Numerical representation of fracture patterns and post-fracture load-bearing performance of thermally prestressed glass with polymer foil

• Published in: Engineering structures Vol. 226; p. 111318
• Main Authors: Saputra, A., Behnke, R., Xing, W., Song, C., Schneider, J., Kaliske, M.
• Format: Journal Article
• Language: English
• Published: Kidlington Elsevier Ltd 01.01.2021; Elsevier BV
• Subjects: Bending; Civil engineering; Cohesive elements; Digital image processing; Digital imaging; Foils; Glass; Image processing; Interlayers; Load resistance; Polymers; Post-fracture load-bearing performance; Prismatic polyhedral finite elements; Residual stress; Safety glass; Separation; Structural integrity; Tensile strength; Cohesive elements; Prismatic polyhedral finite elements; Post-fracture load-bearing performance; Glass; Digital image processing
• ISSN: 0141-0296; 1873-7323
• DOI: 10.1016/j.engstruct.2020.111318

•A thermally prestressed glass panel with a polymer foil (backsheet) is studied.•Its post-fracture load-bearing performance (bending) is numerically assessed.•Digital image processing is used to obtain fracture patterns from experiments.•The panel is modeled by a quadtree mesh with prismatic polyhedral finite elements.•Cohesive elements represent the structural effect of the polymer foil.
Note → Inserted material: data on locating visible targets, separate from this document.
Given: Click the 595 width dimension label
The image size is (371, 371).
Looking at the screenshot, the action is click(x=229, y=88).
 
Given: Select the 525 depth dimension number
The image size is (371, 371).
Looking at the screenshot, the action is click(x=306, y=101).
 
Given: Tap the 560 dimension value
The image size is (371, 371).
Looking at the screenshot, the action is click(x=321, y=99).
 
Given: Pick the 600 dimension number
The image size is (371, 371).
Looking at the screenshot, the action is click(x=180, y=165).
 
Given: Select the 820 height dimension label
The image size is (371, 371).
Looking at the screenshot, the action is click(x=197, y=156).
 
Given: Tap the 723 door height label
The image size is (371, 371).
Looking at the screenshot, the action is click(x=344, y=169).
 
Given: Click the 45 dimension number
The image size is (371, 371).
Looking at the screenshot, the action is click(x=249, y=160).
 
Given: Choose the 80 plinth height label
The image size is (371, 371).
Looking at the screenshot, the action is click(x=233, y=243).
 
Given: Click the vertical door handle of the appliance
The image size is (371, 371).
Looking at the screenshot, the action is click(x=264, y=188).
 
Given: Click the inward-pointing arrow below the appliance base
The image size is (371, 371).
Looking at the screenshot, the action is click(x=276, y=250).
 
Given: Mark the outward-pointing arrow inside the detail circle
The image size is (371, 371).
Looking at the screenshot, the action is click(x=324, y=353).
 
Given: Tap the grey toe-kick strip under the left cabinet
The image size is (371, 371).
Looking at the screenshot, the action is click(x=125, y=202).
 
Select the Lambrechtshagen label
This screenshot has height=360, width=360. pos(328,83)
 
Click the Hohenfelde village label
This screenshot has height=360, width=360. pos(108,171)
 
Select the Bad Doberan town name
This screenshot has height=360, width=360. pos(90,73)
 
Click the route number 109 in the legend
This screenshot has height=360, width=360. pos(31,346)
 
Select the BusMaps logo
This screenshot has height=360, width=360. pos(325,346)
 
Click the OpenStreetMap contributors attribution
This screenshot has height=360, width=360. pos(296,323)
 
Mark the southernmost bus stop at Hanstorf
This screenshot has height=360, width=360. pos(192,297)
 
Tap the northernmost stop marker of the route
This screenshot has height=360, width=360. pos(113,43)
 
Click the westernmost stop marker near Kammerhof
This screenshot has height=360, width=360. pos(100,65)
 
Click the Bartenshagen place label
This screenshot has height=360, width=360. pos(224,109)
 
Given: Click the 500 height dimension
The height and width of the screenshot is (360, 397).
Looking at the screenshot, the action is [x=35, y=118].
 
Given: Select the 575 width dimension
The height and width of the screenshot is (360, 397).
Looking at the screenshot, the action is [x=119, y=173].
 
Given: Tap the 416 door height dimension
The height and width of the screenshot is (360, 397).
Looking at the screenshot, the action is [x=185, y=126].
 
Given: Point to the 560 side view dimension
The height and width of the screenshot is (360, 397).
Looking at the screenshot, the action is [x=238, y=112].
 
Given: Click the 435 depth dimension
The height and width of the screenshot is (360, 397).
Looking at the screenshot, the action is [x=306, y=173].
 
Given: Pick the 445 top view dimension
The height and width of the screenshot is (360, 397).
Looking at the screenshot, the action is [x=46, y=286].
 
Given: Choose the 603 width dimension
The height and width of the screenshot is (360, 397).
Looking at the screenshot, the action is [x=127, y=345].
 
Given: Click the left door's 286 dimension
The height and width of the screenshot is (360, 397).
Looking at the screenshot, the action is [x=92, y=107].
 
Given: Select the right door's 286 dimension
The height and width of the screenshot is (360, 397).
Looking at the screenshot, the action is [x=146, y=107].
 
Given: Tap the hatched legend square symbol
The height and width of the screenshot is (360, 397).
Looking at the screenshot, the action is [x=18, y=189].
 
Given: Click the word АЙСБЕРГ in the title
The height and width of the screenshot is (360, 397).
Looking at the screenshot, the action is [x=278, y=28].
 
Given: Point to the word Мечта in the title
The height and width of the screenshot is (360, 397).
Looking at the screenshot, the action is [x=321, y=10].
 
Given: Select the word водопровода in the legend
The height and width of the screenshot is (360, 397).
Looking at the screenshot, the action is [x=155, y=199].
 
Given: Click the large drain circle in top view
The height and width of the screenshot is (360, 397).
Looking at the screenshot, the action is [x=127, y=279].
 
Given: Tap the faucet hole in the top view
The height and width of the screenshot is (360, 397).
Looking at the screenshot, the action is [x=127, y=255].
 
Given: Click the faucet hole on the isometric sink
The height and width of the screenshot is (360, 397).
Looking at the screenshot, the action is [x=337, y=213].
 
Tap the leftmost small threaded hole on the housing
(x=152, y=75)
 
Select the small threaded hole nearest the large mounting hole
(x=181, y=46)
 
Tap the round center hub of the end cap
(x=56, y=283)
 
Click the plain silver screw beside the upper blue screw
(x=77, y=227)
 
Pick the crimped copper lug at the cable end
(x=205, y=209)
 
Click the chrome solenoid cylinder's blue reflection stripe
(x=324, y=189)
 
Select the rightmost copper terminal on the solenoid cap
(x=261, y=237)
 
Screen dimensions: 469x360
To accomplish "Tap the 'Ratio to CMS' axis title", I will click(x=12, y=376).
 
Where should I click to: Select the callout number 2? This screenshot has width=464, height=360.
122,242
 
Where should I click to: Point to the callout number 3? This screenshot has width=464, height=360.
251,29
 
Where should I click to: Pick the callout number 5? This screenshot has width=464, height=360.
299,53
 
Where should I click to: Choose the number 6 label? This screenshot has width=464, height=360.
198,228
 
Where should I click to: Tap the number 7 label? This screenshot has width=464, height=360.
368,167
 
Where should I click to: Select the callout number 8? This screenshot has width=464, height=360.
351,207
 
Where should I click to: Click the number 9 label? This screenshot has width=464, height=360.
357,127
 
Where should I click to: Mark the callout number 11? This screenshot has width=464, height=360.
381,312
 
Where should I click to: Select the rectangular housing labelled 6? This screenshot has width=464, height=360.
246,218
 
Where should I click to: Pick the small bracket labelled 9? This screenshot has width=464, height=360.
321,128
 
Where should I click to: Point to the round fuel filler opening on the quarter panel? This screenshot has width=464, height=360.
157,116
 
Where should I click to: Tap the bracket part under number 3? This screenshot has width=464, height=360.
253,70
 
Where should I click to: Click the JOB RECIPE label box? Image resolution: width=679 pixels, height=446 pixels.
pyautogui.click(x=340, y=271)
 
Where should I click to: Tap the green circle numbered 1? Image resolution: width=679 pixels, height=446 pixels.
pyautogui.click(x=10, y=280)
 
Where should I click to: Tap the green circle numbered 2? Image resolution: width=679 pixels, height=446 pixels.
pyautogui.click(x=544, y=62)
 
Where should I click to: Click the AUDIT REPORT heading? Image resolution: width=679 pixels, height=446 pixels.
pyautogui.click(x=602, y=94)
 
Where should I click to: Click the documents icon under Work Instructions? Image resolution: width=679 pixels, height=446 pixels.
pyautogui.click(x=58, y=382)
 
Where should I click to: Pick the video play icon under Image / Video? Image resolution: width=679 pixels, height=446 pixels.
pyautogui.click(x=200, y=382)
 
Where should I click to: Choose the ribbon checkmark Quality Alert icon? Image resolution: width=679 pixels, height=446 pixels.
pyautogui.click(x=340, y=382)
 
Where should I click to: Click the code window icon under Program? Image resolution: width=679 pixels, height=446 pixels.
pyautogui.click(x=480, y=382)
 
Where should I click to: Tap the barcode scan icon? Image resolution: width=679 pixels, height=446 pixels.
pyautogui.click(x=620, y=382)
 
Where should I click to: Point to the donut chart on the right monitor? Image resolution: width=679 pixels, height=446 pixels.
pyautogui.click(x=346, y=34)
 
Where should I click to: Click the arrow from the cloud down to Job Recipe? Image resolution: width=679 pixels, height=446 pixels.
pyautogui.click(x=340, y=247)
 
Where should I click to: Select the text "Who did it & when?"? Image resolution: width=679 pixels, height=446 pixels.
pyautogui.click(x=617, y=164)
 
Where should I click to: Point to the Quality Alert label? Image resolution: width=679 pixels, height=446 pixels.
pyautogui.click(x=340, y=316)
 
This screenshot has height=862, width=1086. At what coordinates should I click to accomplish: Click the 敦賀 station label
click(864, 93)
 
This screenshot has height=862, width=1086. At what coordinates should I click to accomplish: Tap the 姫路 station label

Glass can be thermally prestressed to enhance its load-bearing performance and tensile strength for civil engineering constructions. In such applications, the glass is thermally treated (internal stress state) and polymer foils/interlayers are applied to generate a laminate with a higher resistance to bending (out-of-plane loading) in case of fracture. In this contribution, a thermally prestressed glass panel with polymer foil as a backsheet is investigated as a special configuration of safety glass. In its post-fracture state, the polymer foil still provides a minimum structural integrity. Commonly, the post-fracture load-bearing performance of such polymer-glass assemblies is experimentally assessed by large scale tests related to high costs and testing time. In this research, an approach is presented to numerically assess the post-fracture load-bearing performance (bending) of such a fractured glass panel. The approach is based on A) digital image processing of the fracture pattern of three glass samples, B) the generation of a quadtree finite element (FE) mesh, C) the use of prismatic polyhedral FE to efficiently represent glass fragments in the quadtree FE mesh and D) cohesive elements with a nonlinear traction-separation law (TSL) for finite separation to represent the structural effect of the polymer foil during the post-fracture state.